We made several experiments to compare and evaluate the mining algorithm TrajGrowth with the VSP method [16], which is an efficient representative of the state of the art discritization based approaches (see Section 2). We used several real and synthetic trajectory databases.

5.1 Synthetic benchmark trajectories

We propose a random path generation algorithm 4 on some region by using OpenStreetMap editable map of the world. Our synthetic path generation algorithm generates NbTraj trajectories, where each trajectory is generated as follows:

The algorithm begins by generating a random point $P i$ from the region.

With a random direction from $P i$ , the algorithm selects the next point $P_{j}$ and the next road $P_{i}\rightarrow P_{j}$

The previous step is repeated until the whole path length Lmin is exceeded. At this time, the algorithm adds the new path to the trajectory database.

Table 4
GPS databases trajectories

Database name	Type	Nbr of trajectories	Nbr of GPS point	Nbr of segments	Area ( $Km^{2}$ )	Source	Size
Traj_Syn 100	Simulated	100	3712	3612	472.94	Generated with TrajGen from Oran city (Algeria) using Epsilon $=$ 15 m	4 Mo
Traj_Syn 500	Simulated	500	10854	10354	472.94	Generated with TrajGen from Oran city (Algeria) using Epsilon $=$ 15m	5 Mo
Traj_Syn 1000	Simulated	1000	23845	22845	472.94	Generated with TrajGen from Oran city (Algeria) using Epsilon $=$ 30 m	18 Mo
Go traj	Real	163	18102	17939	2553148	The database is provided by buses and cars in Brazil that use an Android app called Go!	2 Mo
Truck	Real	1099	93967	92868	2482.35	Trucks dataset consists of 1099 trajectories of 50 trucks delivering concrete to several construction places around Athens metropolitan area in Greece	6 Mo
Taxi portugal	Real	7700	381844	374144	532	The dataset is collected trajectories performed by 442 taxis running in the city of Porto, in Portugal	30 Mo

The parameters of this random generation are described in the first part of Table 4. We have generated three synthetic datasets, with respectively 100, 500 and 1 000 trajectories, having respectively 3 612, 10 354 and 22 845 segments.

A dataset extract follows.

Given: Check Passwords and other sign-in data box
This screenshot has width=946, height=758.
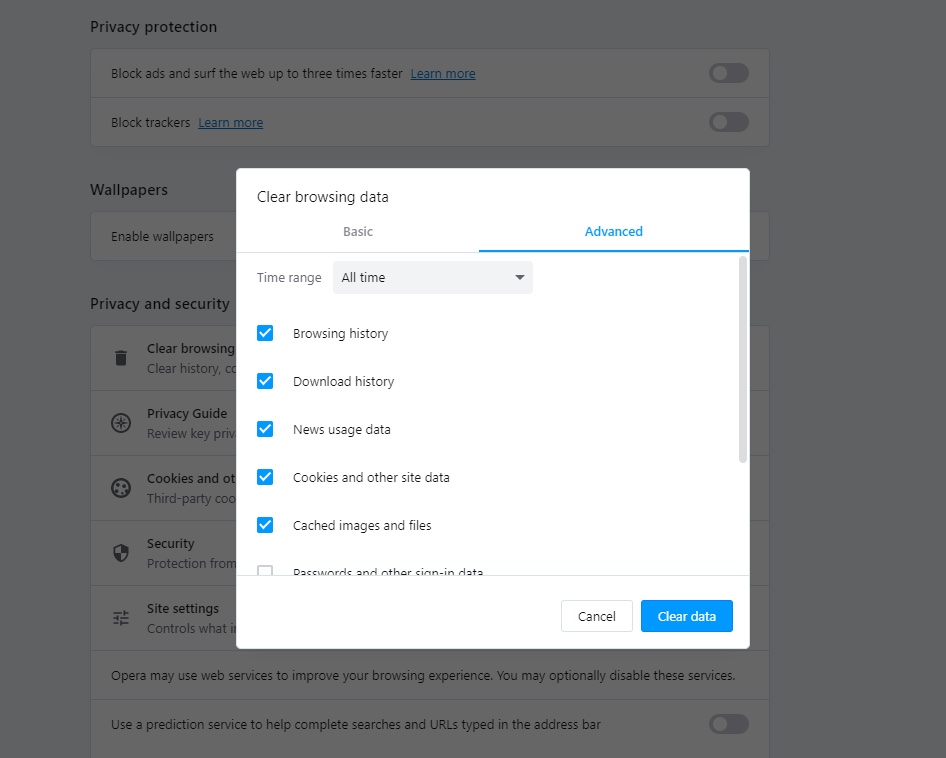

5.2 Real benchmark trajectories

The experimental results are based on 3 real databases of trajectories. The database “Go. Traj” is based on data provided by users of the GO! application in Brazil.5 The “Truck” database is a baseline generated by 50 trucks over several days.6 The “Porto” database is generated from data provided by Taxis across the city of Porto.7

5.3 Experimental protocol

The implementation of TrajGrowth was carried out in the java programming language. All experiments were conducted on an Intel Xeon E5-2680 @ 2.5 GHz with 128 Gb of RAM with a timeout “TO” of 14 Hours. We reported the number of frequent patterns and the overall running time.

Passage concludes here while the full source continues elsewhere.